Mr Landini said if there was once again no water allocation he would not survive financially and neither would a lot of farmers.
"I hate to say it but financially you can't survive that," he said.
BREAKING POINT
There isn't much John Lolicato hasn't done in the name of water.
He has been a key advocate for the Pause the Plan campaign for years and is the chairman of the Wakool River Association in his hometown.
And he said through the use of people power they can "take the show over again".
"We hope this sends a very clear message to government and to others our communities can't sustain any more of this taking of the commodity that creates wealth in our communities - water," he said.
"I am a third generation farmer and our area is one of the worst hit.
"And if we keep going the way we are with this crazy notion of putting all the water out to sea then you are going to completely bugger up the bit of agriculture we have in Australia."
Mr Lolicato said if the basin plan continues as it is for the next five years there won't be any farmers left.
"We can't afford to suck it up and deal with it anymore," he said.

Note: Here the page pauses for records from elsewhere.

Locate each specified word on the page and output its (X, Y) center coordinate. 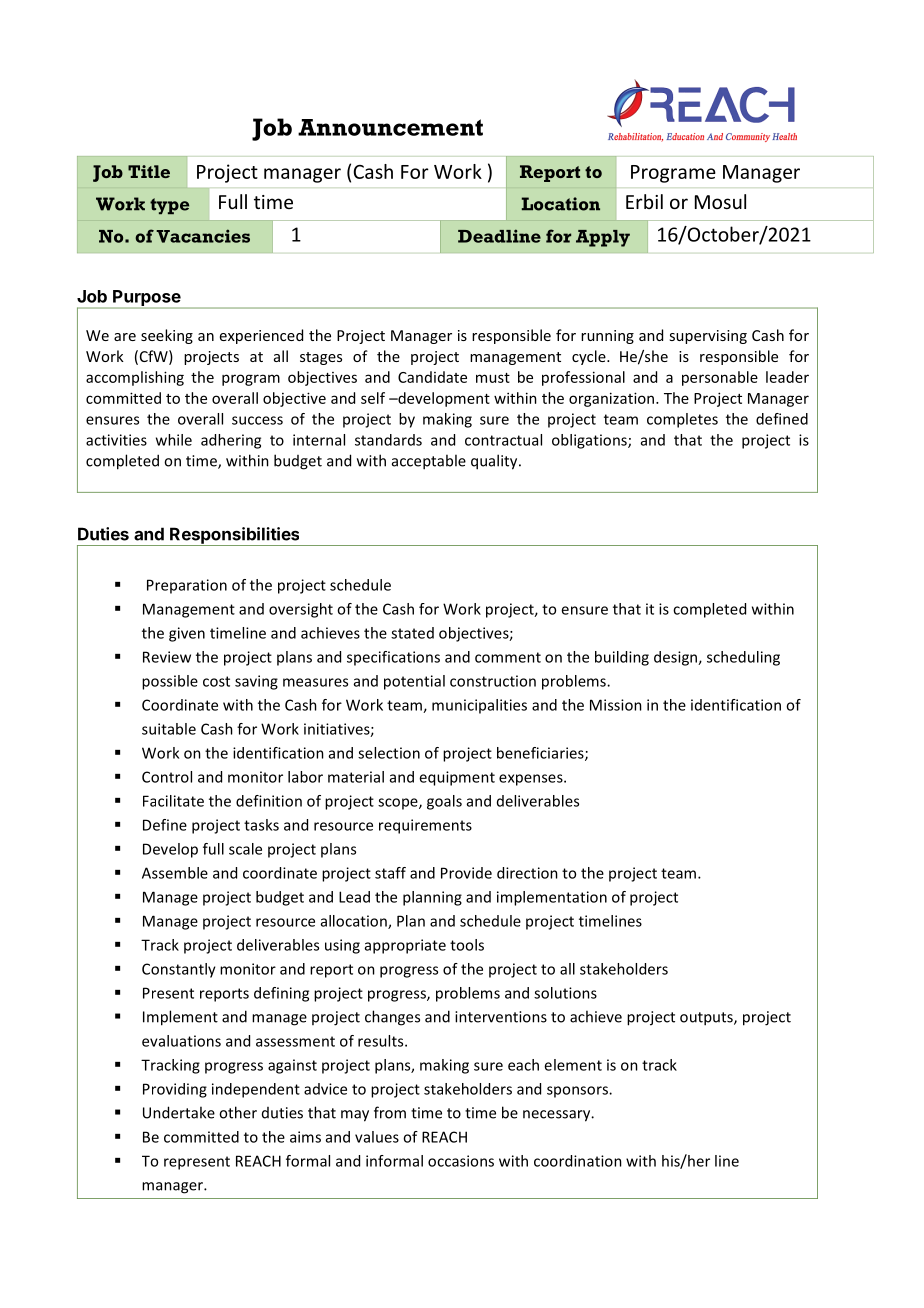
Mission (616, 705)
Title (149, 171)
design (676, 658)
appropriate (405, 946)
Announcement (390, 127)
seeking (167, 336)
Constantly (179, 970)
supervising (708, 337)
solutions (565, 993)
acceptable (429, 462)
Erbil (644, 201)
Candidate (432, 377)
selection (389, 753)
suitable (169, 729)
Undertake (179, 1112)
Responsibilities (235, 536)
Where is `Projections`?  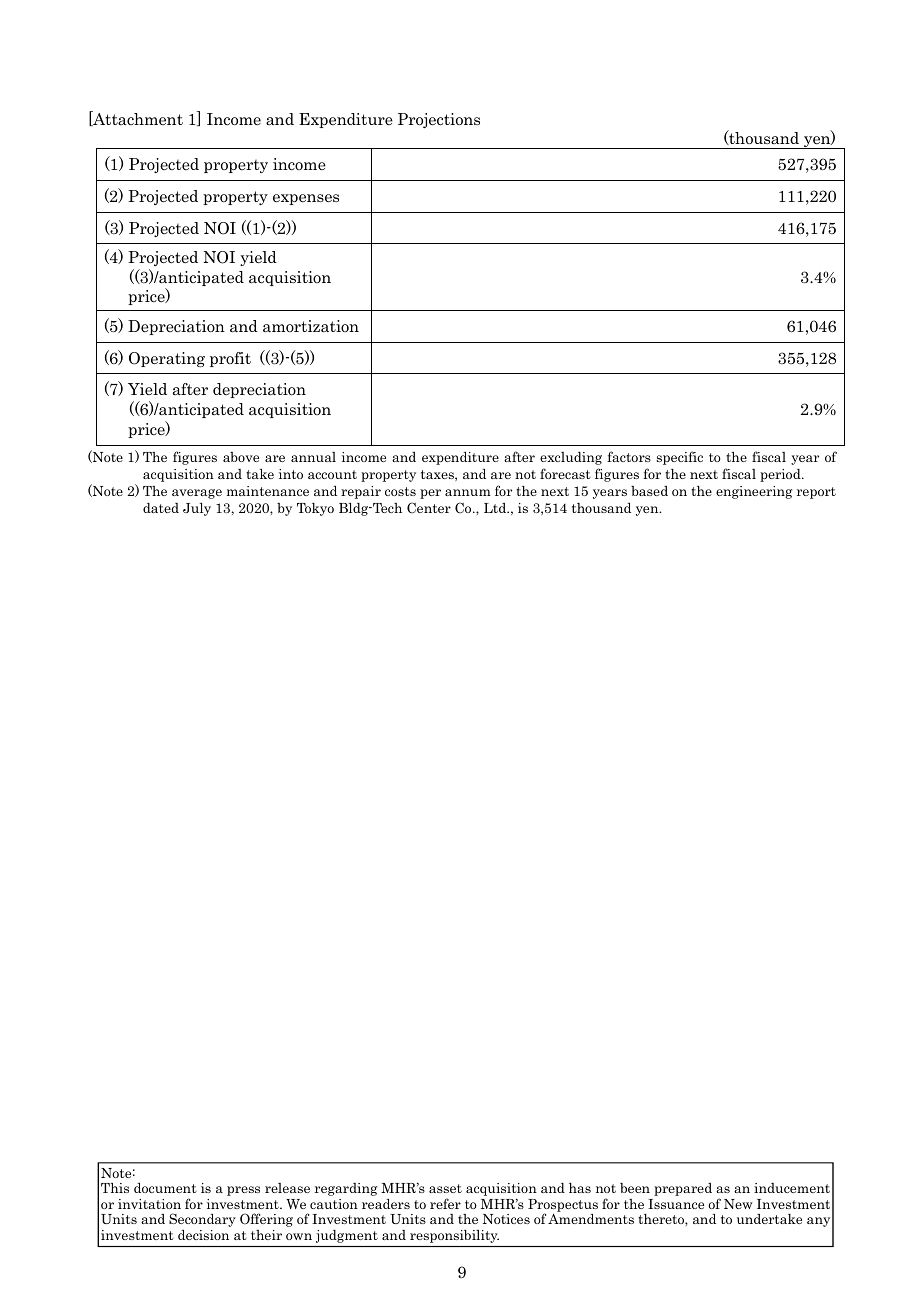 Projections is located at coordinates (439, 120).
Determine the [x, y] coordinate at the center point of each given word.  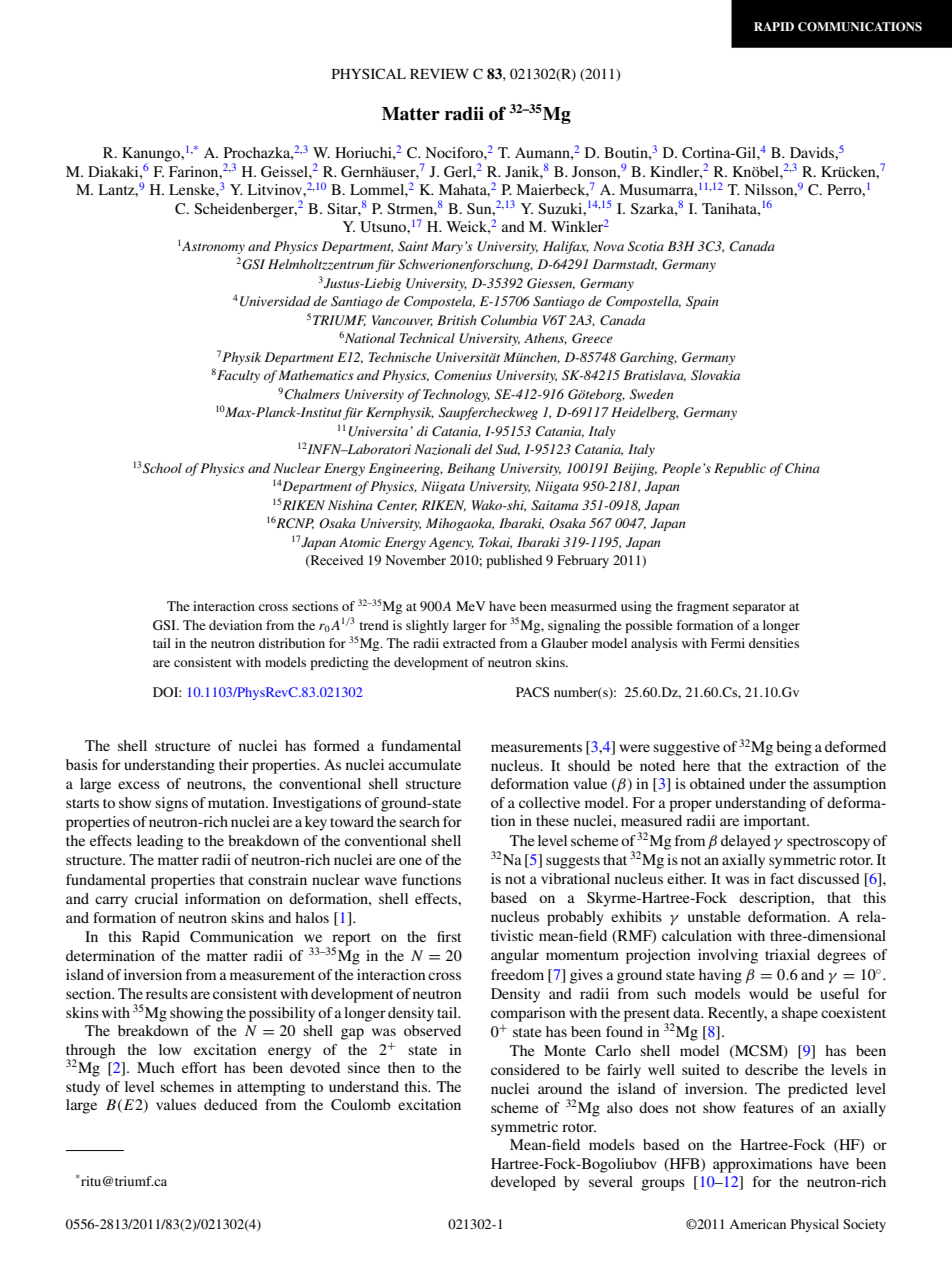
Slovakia [715, 375]
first [449, 936]
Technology [456, 395]
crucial [156, 898]
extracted [469, 643]
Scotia [646, 246]
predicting [339, 663]
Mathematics [316, 375]
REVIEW [439, 74]
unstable [714, 916]
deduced [231, 1104]
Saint [413, 246]
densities [774, 643]
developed [523, 1183]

"2024 is the next deadline and we can't afford to allow our communities to be any more decimated then what we are now.
"While we are all keen environmentalists at the best of times, what's happening now is our environment is being impacted, the social and economic parts of our community are just being devastated.
There has been six years of the basin plan and farmers have been involved in the process the whole way.
"We have attended thousands of meetings, written thousands and thousands of submissions, have hundreds of delegations go to ministers and any other bureaucrats we come across and at the end of the day it has fallen on deaf ears," Mr Landini said.
ACCELERATE PLAN
The Murray Darling Basin Plan isn't just facing a problem with farmers and water.
In December and January they had a problem with mass fish deaths in in the lower Darling River near Menindee.
And on Wednesday the independent panel that investigated the causes of the deaths called for the implementation of the plan to be accelerated in order to reduce the risk of similar events in the future.
In its final report the panel, which included La Trobe Albury-Wodonga professor Nick Bond, made 27 recommendations for policy makers and water managers to consider.
But what does this mean for water and our farmers?
Professor Bond believes the benefit of the basin plan is it's "adaptive" and there is room for change.
"The plan is a huge generation shift in water management," he said.
"There is always going to be disagreement about how we share the water between industries but I think what is good about the plan is that is has space to be evaluated through its implementation and when it is completely rolled out.
"The next review in 2024 includes water resource plans which are going to be really important."
The panel believes it is vital for these recommendations to be implemented in order to protect and restore native fish populations in the Murray-Darling Basin.
And the Murray Darling Basin Authority agrees with them.
MDBA chief executive Phillip Glyde said MDBA research and consultation back in 2016 highlighted the "critical need to protect flows in the north of the basin and has led to a significant work program."
"I welcome the panel's call to accelerate that work," he said.